__Source__.
● ● ● ● ● ● ●

Least Square Method
Least square method is the process of finding a regression line or best-fitted line for any data set that is described by an equation. This method requires reducing the sum of the squares of the residual parts of the points from the curve or line and the trend of outcomes is found quantitatively. The method of curve fitting is seen while regression analysis and the fitting equations to derive the curve is the least square method.
Let us look at a simple example, Ms. Dolma said in the class "Hey students who spend more time on their assignments are getting better grades". A student wants to estimate his grade for spending 2.3 hours on an assignment. Through the magic of the least-squares method, it is possible to determine the predictive model that will help him estimate the grades far more accurately. This method is much simpler because it requires nothing more than some data and maybe a calculator.
In this section, we’re going to explore least squares, understand what it means, learn the general formula, steps to plot it on a graph, know what are its limitations, and see what tricks we can use with least squares.
1. | Least Square Method Definition |
2. | Limitations for Least Square Method |
3. | Least Square Method Graph |
4. | Least Square Method Formula |
5. | FAQs on Least Square Method |
Least Square Method Definition
The least-squares method is a statistical method used to find the line of best fit of the form of an equation such as y = mx + b to the given data. The curve of the equation is called the regression line. Our main objective in this method is to reduce the sum of the squares of errors as much as possible. This is the reason this method is called the least-squares method. This method is often used in data fitting where the best fit result is assumed to reduce the sum of squared errors that is considered to be the difference between the observed values and corresponding fitted value. The sum of squared errors helps in finding the variation in observed data. For example, we have 4 data points and using this method we arrive at the following graph.
The two basic categories of least-square problems are ordinary or linear least squares and nonlinear least squares.

● ● ● ● ● ● ●

__Source material__.
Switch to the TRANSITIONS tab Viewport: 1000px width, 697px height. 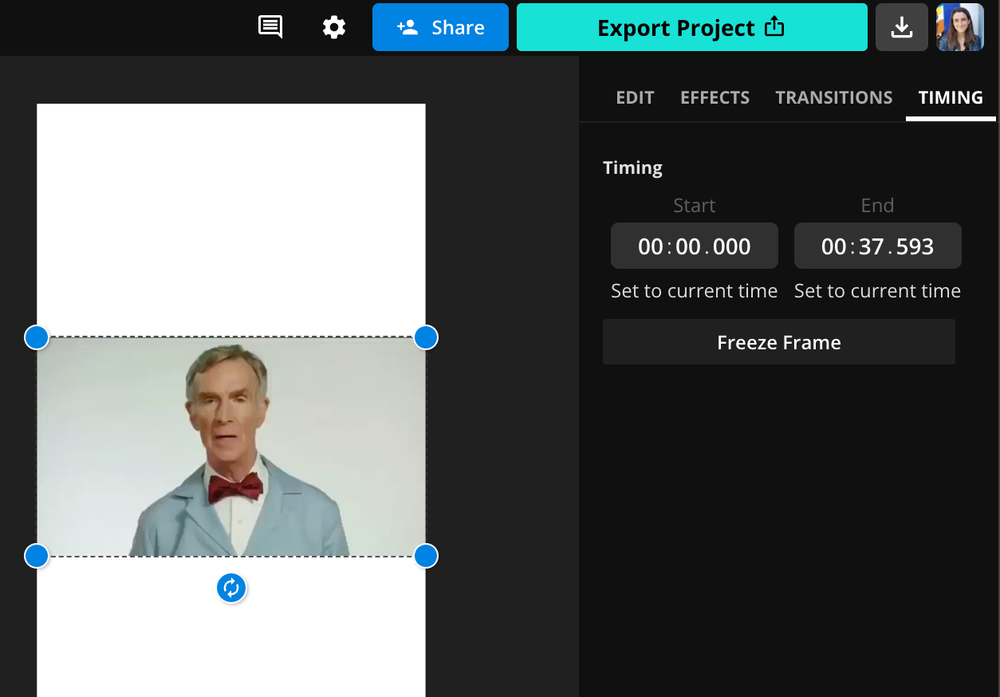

● ● ● ● ● ● ●

__Task directions__. Extend the explanation of the least square method, picking up right after its final sentence.

__Exercise result__.
Limitations for Least Square Method
Even though the least-squares method is considered the best method to find the line of best fit, it has a few limitations. They are:
- This method exhibits only the relationship between the two variables. All other causes and effects are not taken into consideration.
- This method is unreliable when data is not evenly distributed.
- This method is very sensitive to outliers. In fact, this can skew the results of the least-squares analysis.
Least Square Method Graph
Look at the graph below, the straight line shows the potential relationship between the independent variable and the dependent variable. The ultimate goal of this method is to reduce this difference between the observed response and the response predicted by the regression line. Less residual means that the model fits better. The data points need to be minimized by the method of reducing residuals of each point from the line. There are vertical residuals and perpendicular residuals. Vertical is mostly used in polynomials and hyperplane problems while perpendicular is used in general as seen in the image below.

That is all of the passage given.